Me da gusto oír el testimonio de mis amigos ya entrados en años. Jamás he perjudicado a hombre alguno desde que nací en el mundo.

Siempre he alzado mi voz a favor de la paz. No puedo morir sino hasta que quede terminada toda mi obra. Nunca pienso mal ni hago nada que vaya a perjudicar a mis semejantes. Cuando sea llamado por la trompeta del arcángel y sea pesado en la balanza, entonces todos vosotros me conoceréis. No digo más. Dios os bendiga a todos. Amén”.

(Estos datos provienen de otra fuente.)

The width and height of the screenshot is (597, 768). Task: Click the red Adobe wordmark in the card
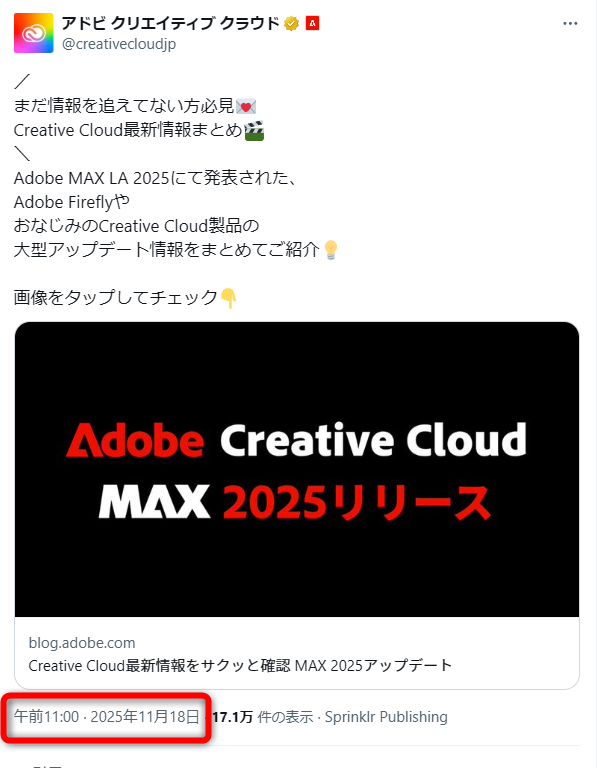coord(135,440)
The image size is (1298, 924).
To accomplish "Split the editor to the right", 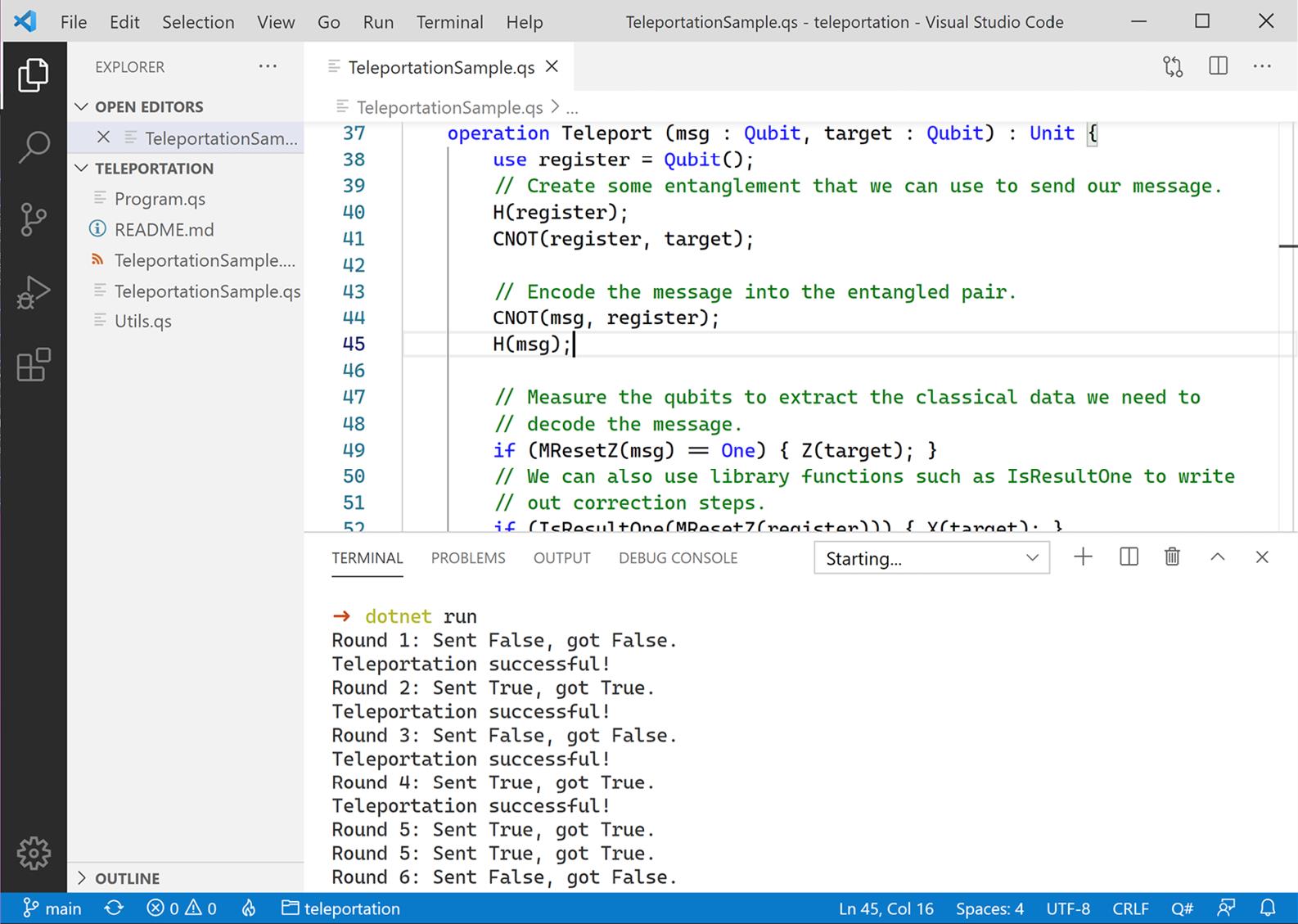I will tap(1218, 66).
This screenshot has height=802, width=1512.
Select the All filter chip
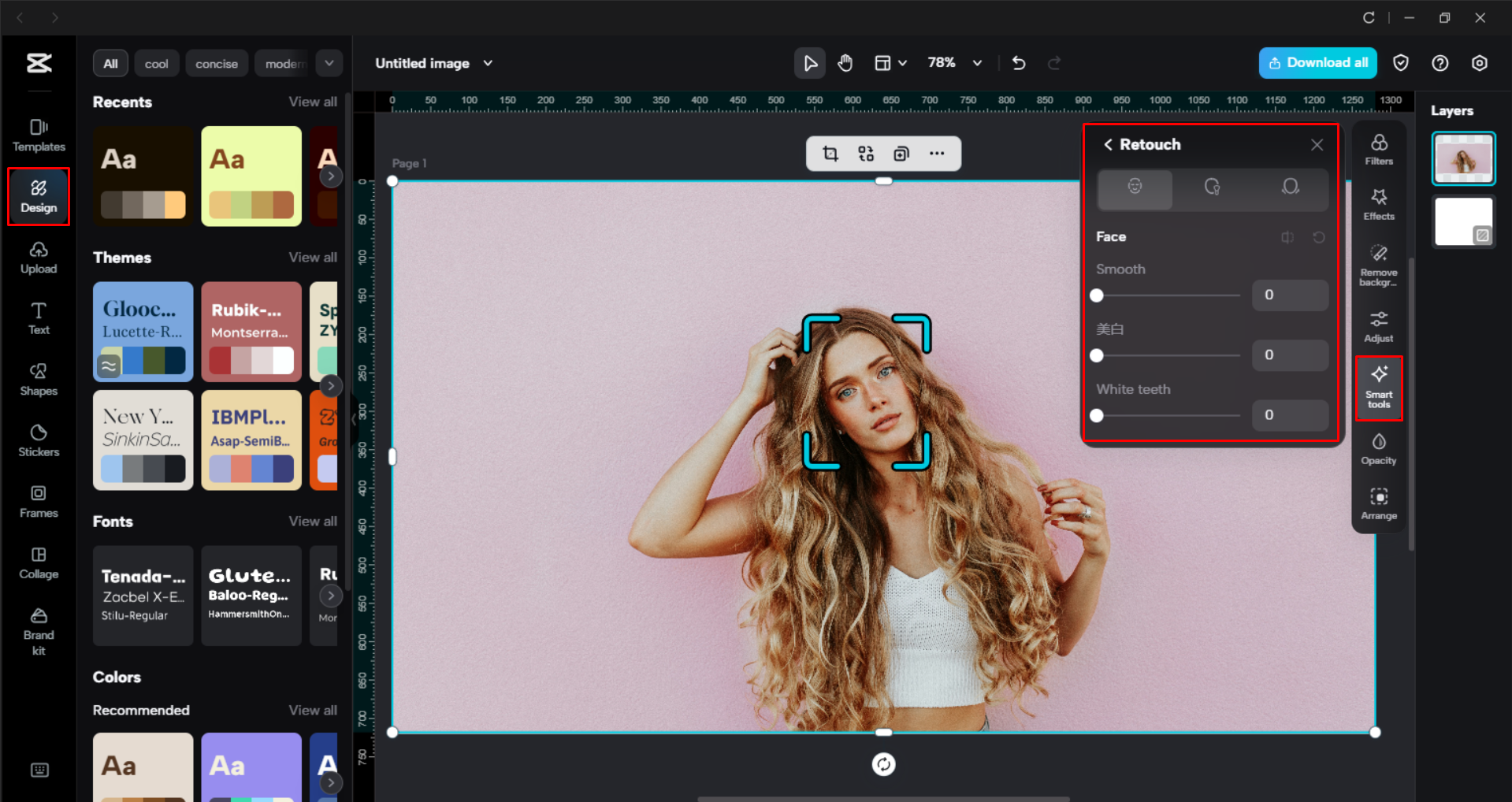coord(110,63)
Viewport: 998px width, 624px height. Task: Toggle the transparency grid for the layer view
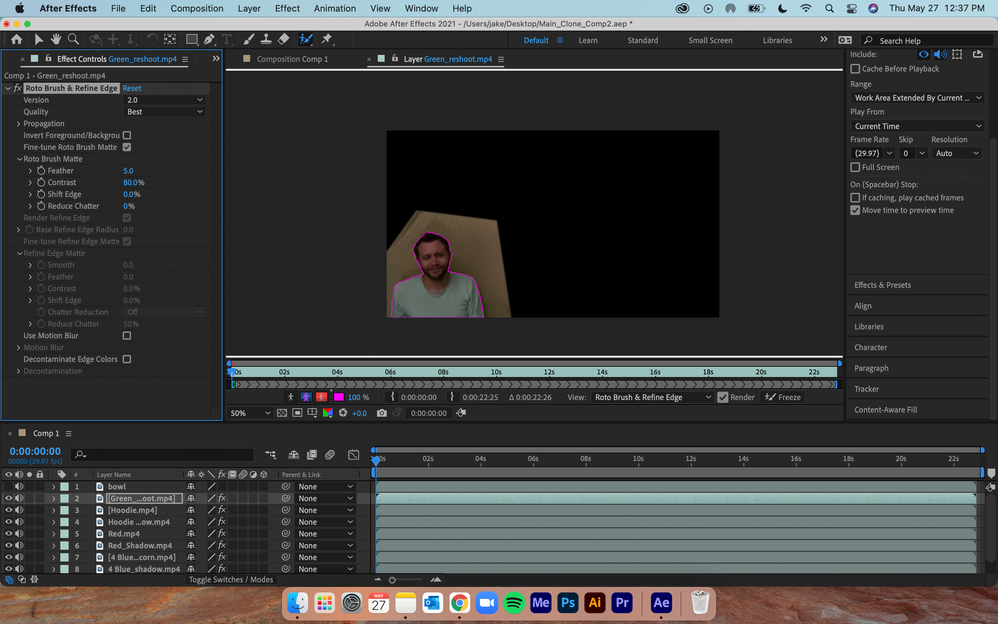coord(282,412)
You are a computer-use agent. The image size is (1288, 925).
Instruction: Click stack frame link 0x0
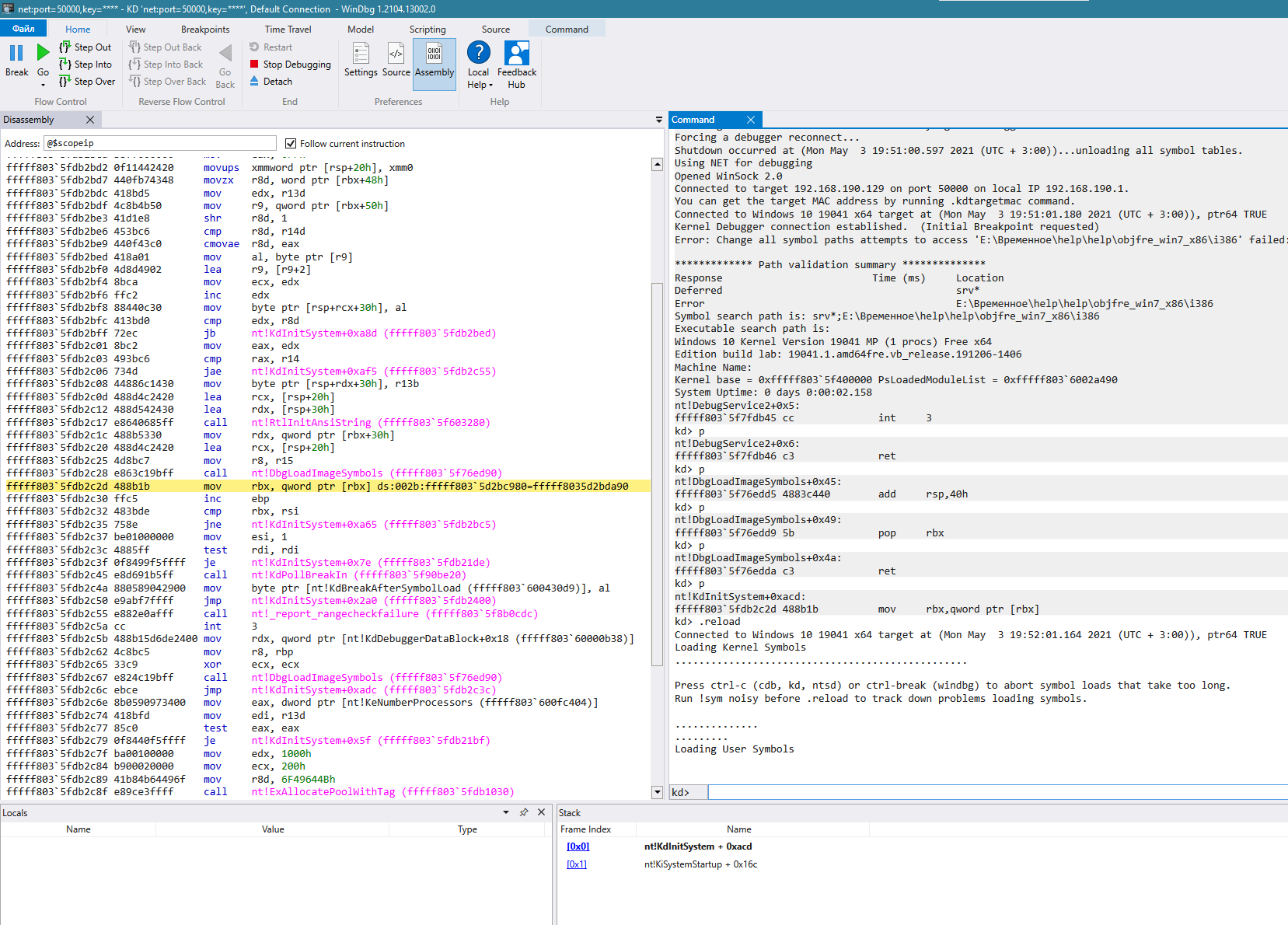coord(578,846)
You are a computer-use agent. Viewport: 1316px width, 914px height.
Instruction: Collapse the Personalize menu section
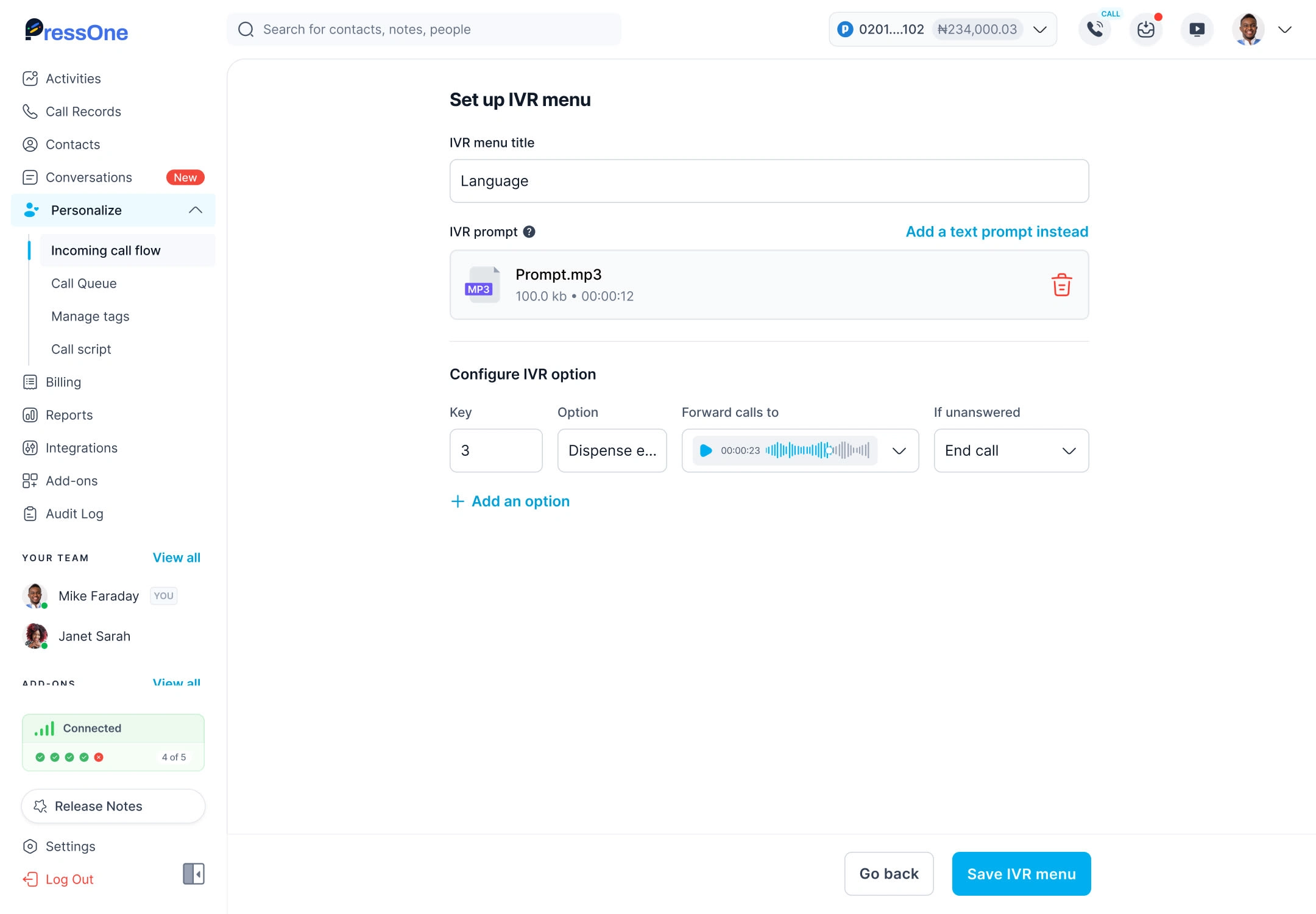pos(195,210)
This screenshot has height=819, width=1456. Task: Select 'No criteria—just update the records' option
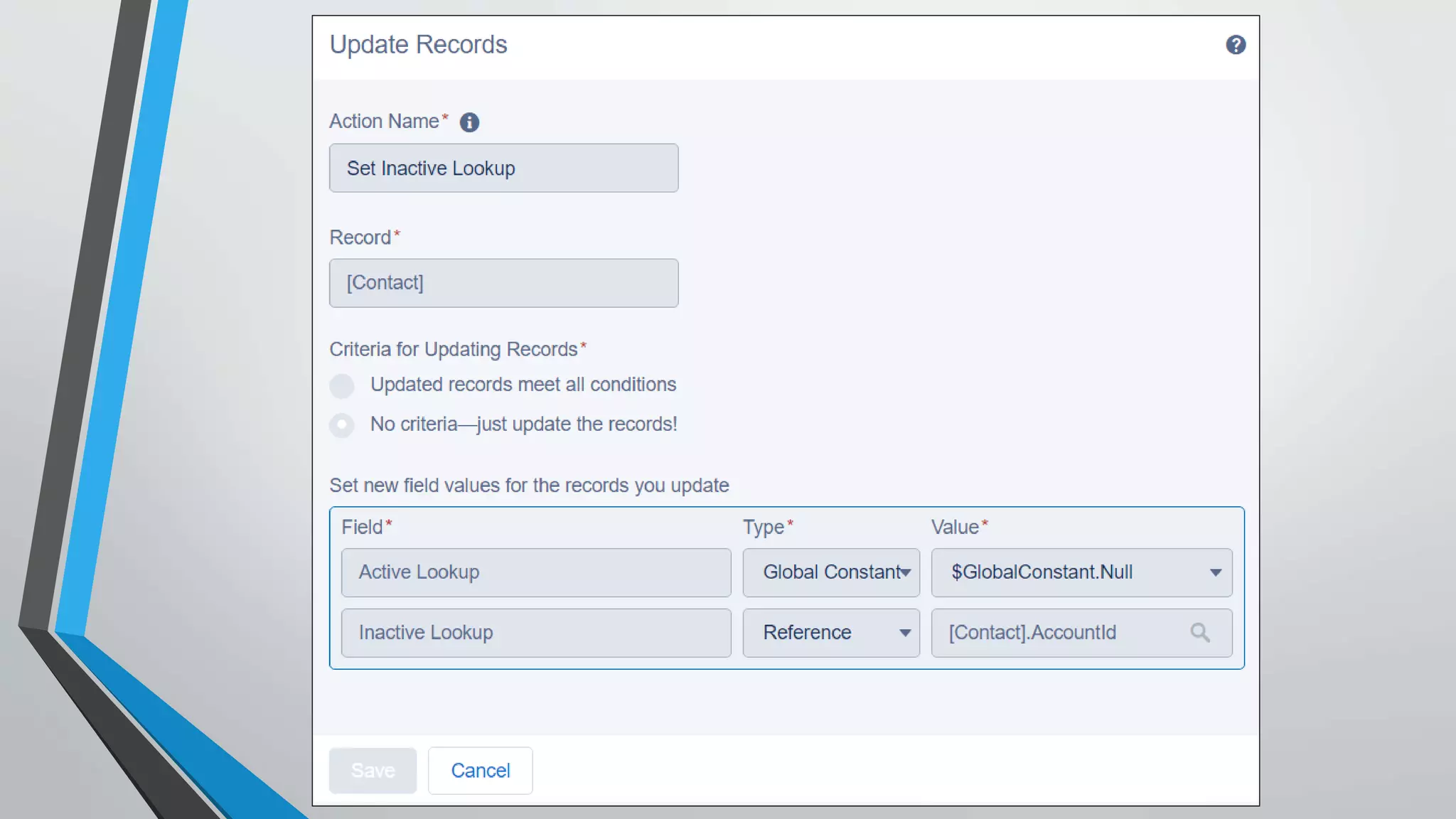tap(342, 425)
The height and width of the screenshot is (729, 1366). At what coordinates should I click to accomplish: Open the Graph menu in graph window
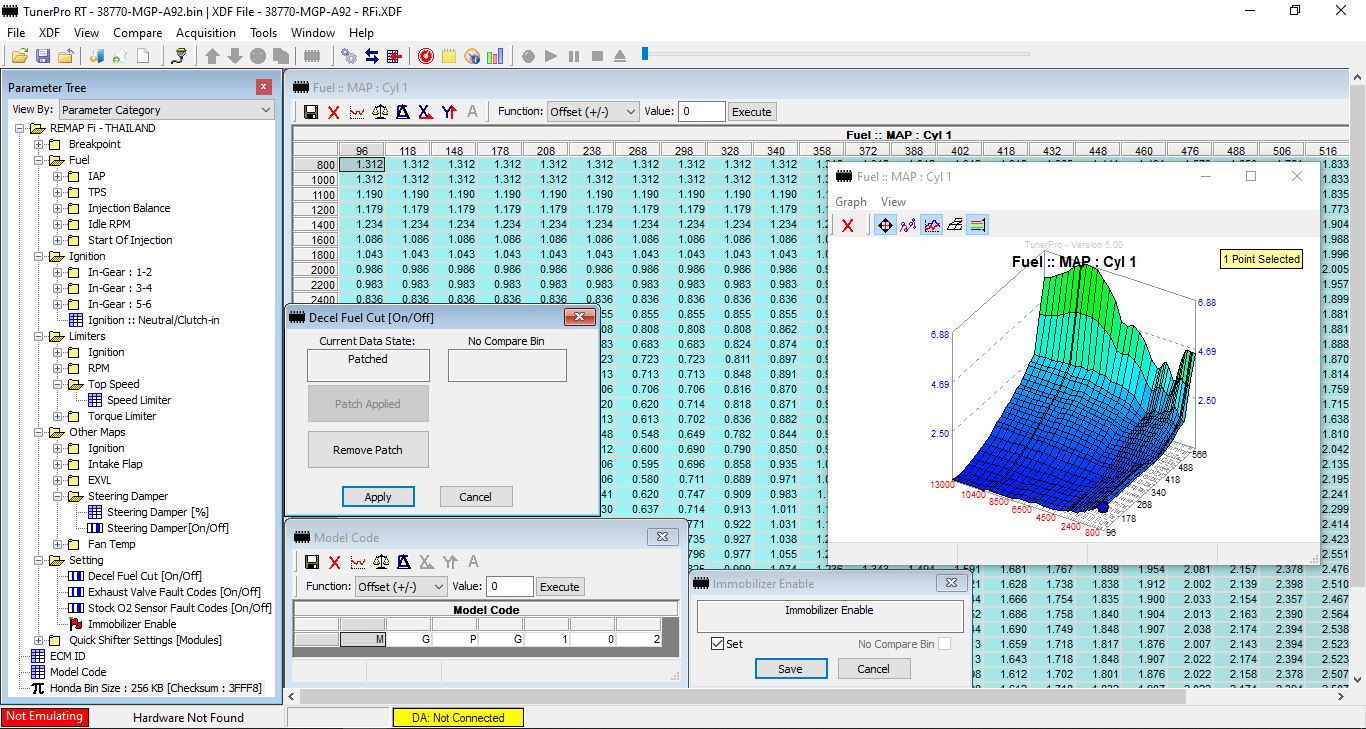pos(851,202)
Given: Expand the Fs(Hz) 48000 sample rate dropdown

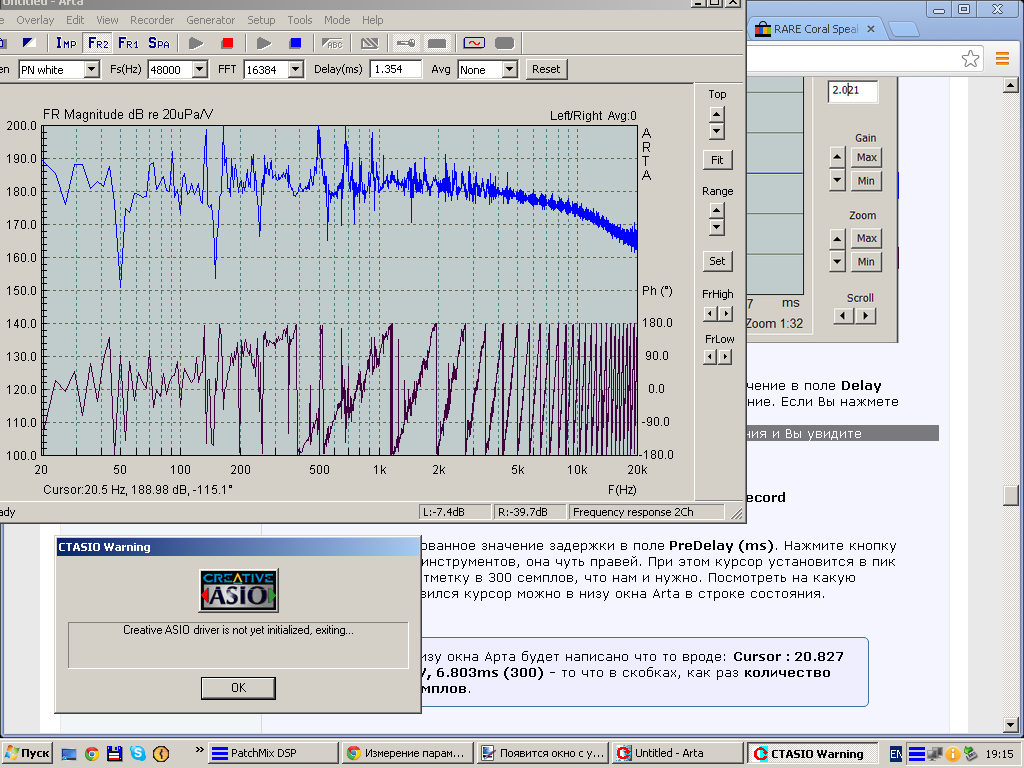Looking at the screenshot, I should click(199, 69).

Esta fue, efectivamente, su despedida. Unas cuantas semanas antes había indicado a sus hermanos que su vida estaba llegando a su fin. Dos meses después de las palabras que acabamos de citar, fue asesinado por hombres perversos, con las caras pintadas de negro y portando las armas del estado.

El gobernador había empeñado su palabra y la del estado, asegurándole que sería protegido, pero esta promesa fue violada. Poco antes de morir, el Profeta dijo:

“Voy como un cordero al matadero; pero me siento tan tranquilo como una mañana veraniega. Mi conciencia se halla libre de ofensas contra Dios y contra todo hombre. Si me quitan la vida, moriré inocente y mi sangre clamará desde el suelo para ser vengada, y se dirá de mí: “Fue asesinado a sangre fría”“.

La gran obra del Señor que le fue confiada sigue adelante, y seguirá adelante hasta el día “En que el Señor vendrá para recompensar a cada hombre según sus obras, y a repartir a cada hombre conforme con la medida con la que haya repartido a su prójimo.”